What exactly this criterion covers
This is typically the kind of detail that avoids conflicting signals.
**AB10 — Nested Schemas Audit** (Chapter 25 - GEO Audit): Verify Article > Person > Organization
This is typically the kind of detail that avoids conflicting signals.
The criterion **AB10 — Nested Schemas Audit** is part of our SEO checklist (335 criteria). Here, you have a **practical** method to check and fix it — with a concrete example.
This is typically the kind of detail that avoids conflicting signals.
**AB10 — Nested Schemas Audit** (Chapter 25 - GEO Audit): Verify Article > Person > Organization
Why it matters: it is a comprehension signal for the engine. When poorly applied, common issues include: ambiguity (wrong associated query), duplication between pages, or performance loss on bounce rate.
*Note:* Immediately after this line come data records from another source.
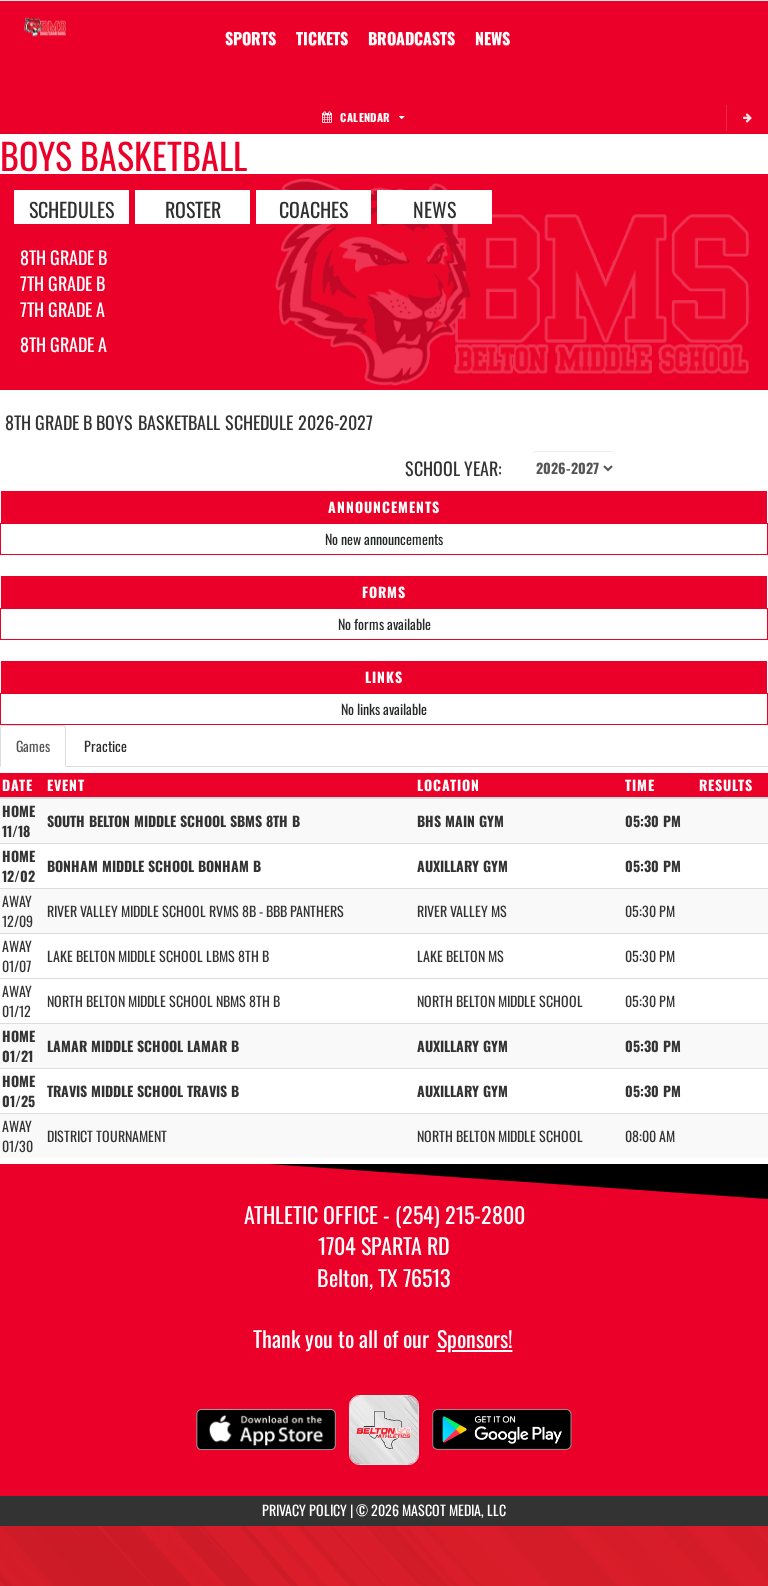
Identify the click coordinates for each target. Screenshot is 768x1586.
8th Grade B (63, 257)
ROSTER (193, 208)
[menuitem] (322, 38)
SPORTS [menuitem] (250, 38)
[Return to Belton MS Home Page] (45, 26)
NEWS (434, 208)
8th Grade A (63, 344)
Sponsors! (475, 1338)
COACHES (313, 208)
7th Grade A (62, 309)
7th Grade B (62, 283)
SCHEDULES (71, 208)
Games (33, 745)
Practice (105, 745)
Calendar (365, 117)
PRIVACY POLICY (304, 1509)
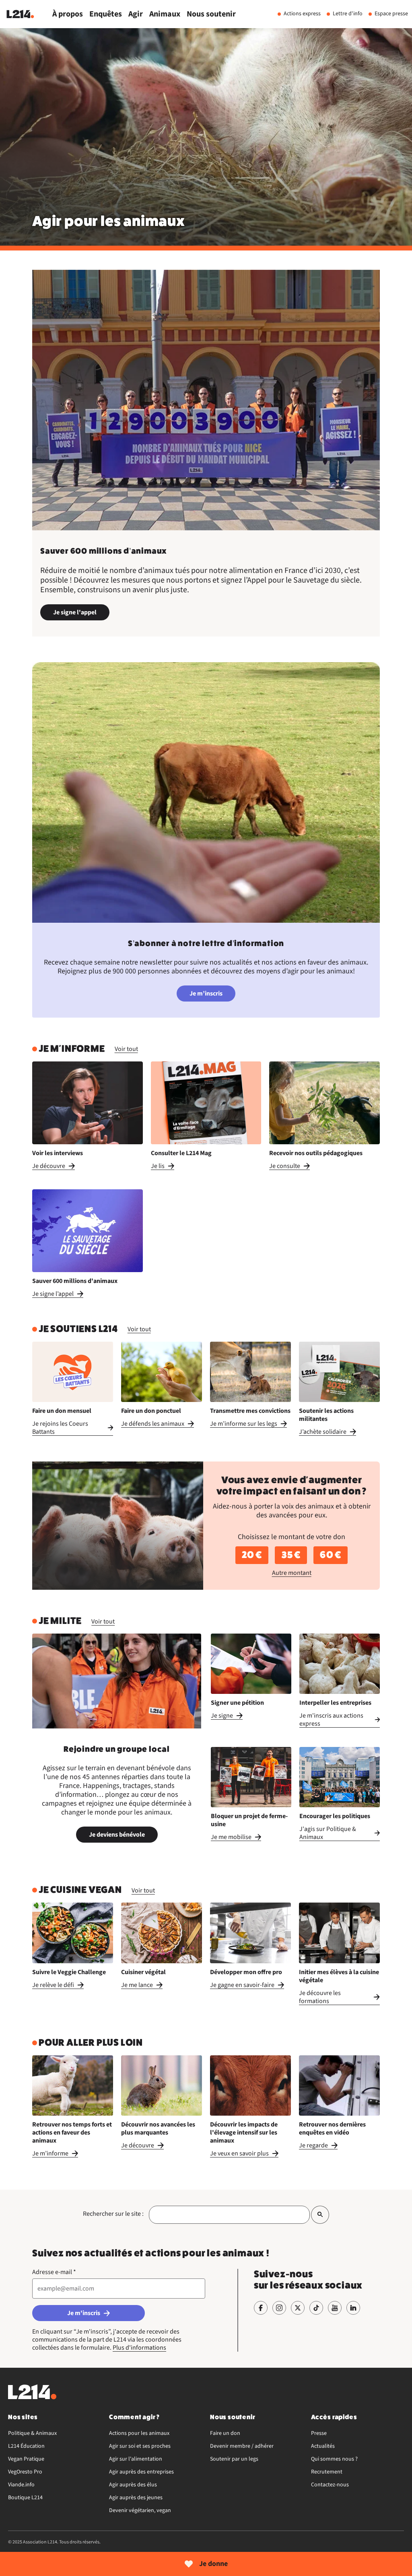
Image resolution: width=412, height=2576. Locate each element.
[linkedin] (353, 2308)
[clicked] (320, 2215)
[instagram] (279, 2308)
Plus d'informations (139, 2347)
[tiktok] (316, 2308)
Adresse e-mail (54, 2272)
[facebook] (261, 2308)
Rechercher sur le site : (113, 2214)
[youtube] (335, 2308)
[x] (298, 2308)
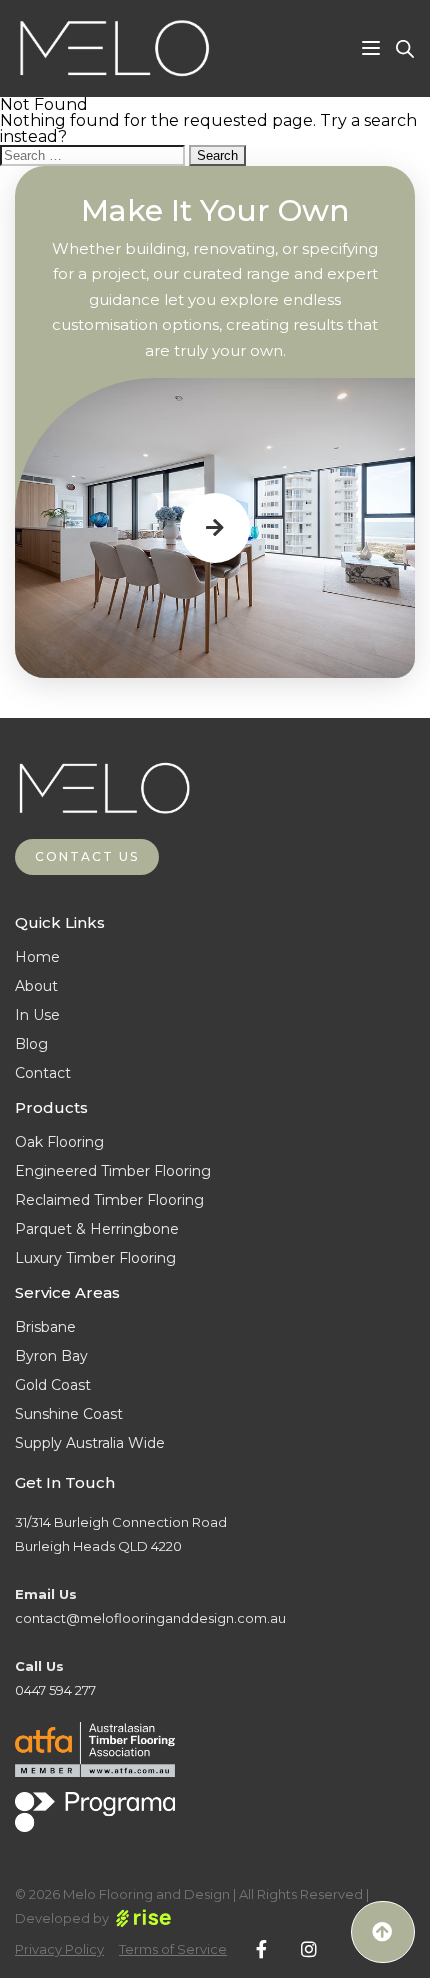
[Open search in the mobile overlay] (405, 49)
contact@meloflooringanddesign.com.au (150, 1618)
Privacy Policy (59, 1949)
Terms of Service (173, 1949)
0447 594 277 (55, 1690)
On volume-generated sites, this criterion also acts as a **safeguard**: a stable rule prevents 1,000 errors at once.
Approach: browser-side check (render + code). Recommended tool: **Google Trends**.
Tip: first isolate 10 “representative” URLs (top pages + generated pages) before scaling the fix.
Strategy: repair, re-crawl, and monitor in Search Console.
Then: re-crawl 50–200 URLs, then monitor Search Console over 7–14 days (impressions/CTR/indexing).
Example (illustrative):
Trying to “optimize” by adding too many keywords, which degrades readability and creates repetitions.
For this type of criterion, a crawl (e.g. Screaming Frog) + targeted verification in Google Trends is generally the fastest combo.
Freeze an auto-generation rule (title/structure/schema/URLs) + add automatic control (crawl or test) before production import.
Validate this criterion with an audit, then deepen the method in the Academy.